Below are the entries; give again exactly the lines from the one mentioning "Click the Enabled" through the one mentioning "Click the up", inclusive.
---
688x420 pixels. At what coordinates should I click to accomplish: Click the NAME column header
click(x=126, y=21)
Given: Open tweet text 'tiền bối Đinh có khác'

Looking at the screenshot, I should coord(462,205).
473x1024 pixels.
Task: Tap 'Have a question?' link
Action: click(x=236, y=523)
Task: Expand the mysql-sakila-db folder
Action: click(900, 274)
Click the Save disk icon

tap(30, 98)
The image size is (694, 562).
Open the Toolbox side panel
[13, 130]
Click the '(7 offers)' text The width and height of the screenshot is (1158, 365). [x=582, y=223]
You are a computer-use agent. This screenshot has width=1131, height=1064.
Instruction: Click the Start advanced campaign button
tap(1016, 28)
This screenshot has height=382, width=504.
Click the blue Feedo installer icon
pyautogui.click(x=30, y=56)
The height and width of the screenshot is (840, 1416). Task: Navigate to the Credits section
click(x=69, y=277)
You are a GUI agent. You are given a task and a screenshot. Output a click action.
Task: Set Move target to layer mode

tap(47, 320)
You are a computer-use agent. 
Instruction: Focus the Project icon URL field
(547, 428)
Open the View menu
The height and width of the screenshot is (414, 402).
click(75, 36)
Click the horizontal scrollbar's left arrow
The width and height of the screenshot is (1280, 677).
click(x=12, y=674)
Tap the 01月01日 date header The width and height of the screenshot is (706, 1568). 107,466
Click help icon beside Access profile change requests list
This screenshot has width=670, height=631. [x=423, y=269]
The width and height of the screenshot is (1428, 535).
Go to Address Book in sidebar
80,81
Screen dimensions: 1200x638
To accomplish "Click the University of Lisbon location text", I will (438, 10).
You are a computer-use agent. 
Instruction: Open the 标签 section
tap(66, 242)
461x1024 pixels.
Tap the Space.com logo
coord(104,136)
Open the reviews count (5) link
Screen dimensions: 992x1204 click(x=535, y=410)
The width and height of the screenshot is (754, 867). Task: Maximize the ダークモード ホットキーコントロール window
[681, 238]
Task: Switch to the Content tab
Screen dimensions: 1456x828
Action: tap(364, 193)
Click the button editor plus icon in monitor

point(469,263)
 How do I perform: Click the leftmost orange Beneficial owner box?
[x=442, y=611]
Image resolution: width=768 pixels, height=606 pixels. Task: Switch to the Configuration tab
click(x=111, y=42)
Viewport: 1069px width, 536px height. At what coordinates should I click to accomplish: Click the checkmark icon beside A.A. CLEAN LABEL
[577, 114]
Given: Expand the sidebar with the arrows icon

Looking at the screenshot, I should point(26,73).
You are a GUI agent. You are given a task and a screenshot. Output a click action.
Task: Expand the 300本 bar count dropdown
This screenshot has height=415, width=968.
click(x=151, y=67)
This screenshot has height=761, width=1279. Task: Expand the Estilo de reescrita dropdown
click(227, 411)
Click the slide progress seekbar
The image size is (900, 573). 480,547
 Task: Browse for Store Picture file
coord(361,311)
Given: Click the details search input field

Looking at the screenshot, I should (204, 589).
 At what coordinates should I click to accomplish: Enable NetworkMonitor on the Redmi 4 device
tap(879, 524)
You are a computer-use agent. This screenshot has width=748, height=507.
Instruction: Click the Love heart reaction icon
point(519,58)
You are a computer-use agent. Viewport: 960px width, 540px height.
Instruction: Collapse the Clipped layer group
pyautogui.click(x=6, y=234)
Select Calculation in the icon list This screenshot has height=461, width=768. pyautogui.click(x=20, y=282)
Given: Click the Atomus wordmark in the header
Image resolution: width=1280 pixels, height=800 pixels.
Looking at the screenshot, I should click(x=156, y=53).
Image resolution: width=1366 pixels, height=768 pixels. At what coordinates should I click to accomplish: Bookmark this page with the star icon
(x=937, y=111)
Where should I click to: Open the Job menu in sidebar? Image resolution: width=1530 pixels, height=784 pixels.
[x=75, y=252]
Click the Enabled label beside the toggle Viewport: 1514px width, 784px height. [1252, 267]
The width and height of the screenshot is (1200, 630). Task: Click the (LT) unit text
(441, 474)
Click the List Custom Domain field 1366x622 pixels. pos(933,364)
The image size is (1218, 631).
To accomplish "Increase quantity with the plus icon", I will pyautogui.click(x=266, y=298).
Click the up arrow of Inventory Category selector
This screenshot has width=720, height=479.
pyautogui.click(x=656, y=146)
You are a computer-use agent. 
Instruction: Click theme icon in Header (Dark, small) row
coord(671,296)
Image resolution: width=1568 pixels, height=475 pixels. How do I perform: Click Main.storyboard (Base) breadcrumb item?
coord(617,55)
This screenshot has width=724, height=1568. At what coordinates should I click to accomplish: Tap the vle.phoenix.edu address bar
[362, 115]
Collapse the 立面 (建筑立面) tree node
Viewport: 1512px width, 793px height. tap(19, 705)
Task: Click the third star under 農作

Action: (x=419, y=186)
---
# Response:
Click the Enabled label beside the toggle Viewport: 1514px width, 784px height. [1252, 267]
The width and height of the screenshot is (1200, 630). Task: Click the (LT) unit text
(441, 474)
Click the List Custom Domain field 1366x622 pixels. pos(933,364)
The image size is (1218, 631).
To accomplish "Increase quantity with the plus icon", I will pyautogui.click(x=266, y=298).
Click the up arrow of Inventory Category selector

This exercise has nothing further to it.